To reshape a tensor without changing the batch size, use the Reshape(newShape) layer, where newShape does not include the first dimension (batch size).
To reshape a tensor including the batch size, use a Lambda(lambda x: K.reshape(x,newShape)) layer, where newShape includes the first dimension (batch size) - Here you must remember the warning above: somewhere you will need to undo this change so you end up with the same batch size as the input.

Custom loss in Keras with softmax to one-hot

I have a model that outputs a Softmax, and I would like to develop a custom loss function. The desired behaviour would be:
1) Softmax to one-hot (normally I do numpy.argmax(softmax_vector) and set that index to 1 in a null vector, but this is not allowed in a loss function).
2) Multiply the resulting one-hot vector by my embedding matrix to get an embedding vector (in my context: the word-vector that is associated to a given word, where words have been tokenized and assigned to indices, or classes for the Softmax output).
3) Compare this vector with the target (this could be a normal Keras loss function).
I know how to write a custom loss function in general, but not to do this. I found this closely related question (unanswered), but my case is a bit different, since I would like to preserve my softmax output.
It is possible to mix tensorflow and keras in you customer loss function. Once you can access to all Tensorflow function, things become very easy. I just give you a example of how this function could be imlement.
import tensorflow as tf
def custom_loss(target, softmax):
max_indices = tf.argmax(softmax, -1)
# Get the embedding matrix. In Tensorflow, this can be directly done
# with tf.nn.embedding_lookup
embedding_vectors = tf.nn.embedding_lookup(you_embedding_matrix, max_indices)
# Do anything you want with normal keras loss function
loss = some_keras_loss_function(target, embedding_vectors)
loss = tf.reduce_mean(loss)
return loss
Fan Luo's answer points in the right direction, but ultimately will not work because it involves non-derivable operations. Note such operations are acceptable for the real value (a loss function takes a real value and a predicted value, non-derivable operations are only fine for the real value).
To be fair, that was what I was asking in the first place. It is not possible to do what I wanted, but we can get a similar and derivable behaviour:
1) Element-wise power of the softmax values. This makes smaller values much smaller. For example, with a power of 4 [0.5, 0.2, 0.7] becomes [0.0625, 0.0016, 0.2400]. Note that 0.2 is comparable to 0.7, but 0.0016 is negligible with respect to 0.24. The higher my_power is, the more similar to a one-hot the final result will be.
soft_extreme = Lambda(lambda x: x ** my_power)(softmax)
2) Importantly, both softmax and one-hot vectors are normalized, but not our "soft_extreme". First, find the sum of the array:
norm = tf.reduce_sum(soft_extreme, 1)
3) Normalize soft_extreme:
almost_one_hot = Lambda(lambda x: x / norm)(soft_extreme)
Note: Setting my_power too high in 1) will result in NaNs.
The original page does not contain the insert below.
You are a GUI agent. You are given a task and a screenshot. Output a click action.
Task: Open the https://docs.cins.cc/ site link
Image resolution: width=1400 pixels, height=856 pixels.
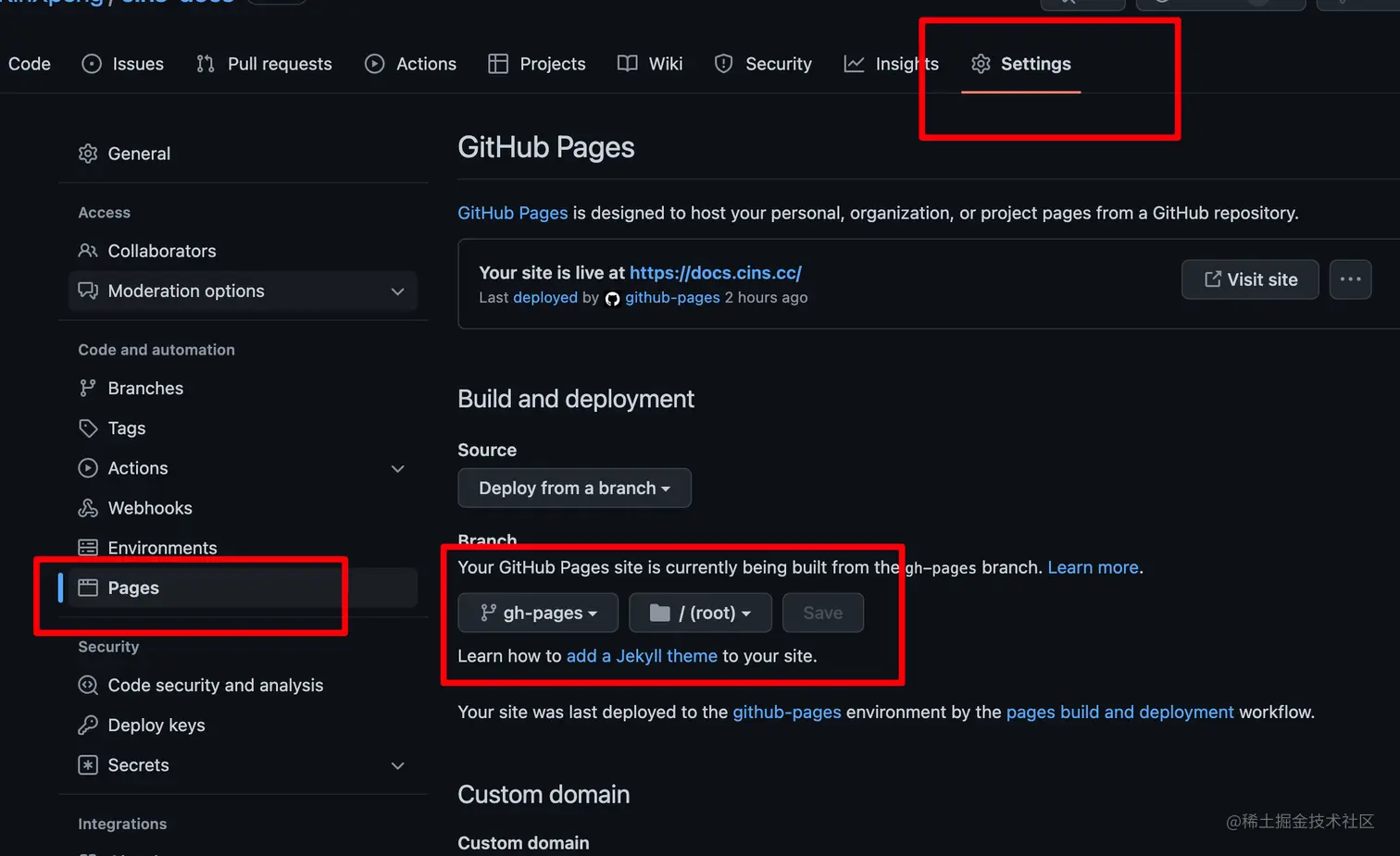click(x=715, y=273)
If you need a better softmax to one-hot conversion, then you may do steps 1 to 3 two or more times in a row.
4) Finally we want the vector from the dictionary. Lookup is forbidden, but we can take the average vector using matrix multiplication. Because our soft_normalized is similar to one-hot encoding this average will be similar to the vector associated to the highest argument (original intended behaviour). The higher my_power is in (1), the truer this will be:
target_vectors = tf.tensordot(almost_one_hot, embedding_matrix, axes=[[1], [0]])
Note: This will not work directly using batches! In my case, I reshaped my "one hot" (from [batch, dictionary_length] to [batch, 1, dictionary_length] using tf.reshape. Then tiled my embedding_matrix batch times and finally used:
predicted_vectors = tf.matmul(reshaped_one_hot, tiled_embedding)
There may be more elegant solutions (or less memory-hungry, if tiling the embedding matrix is not an option), so feel free to explore more.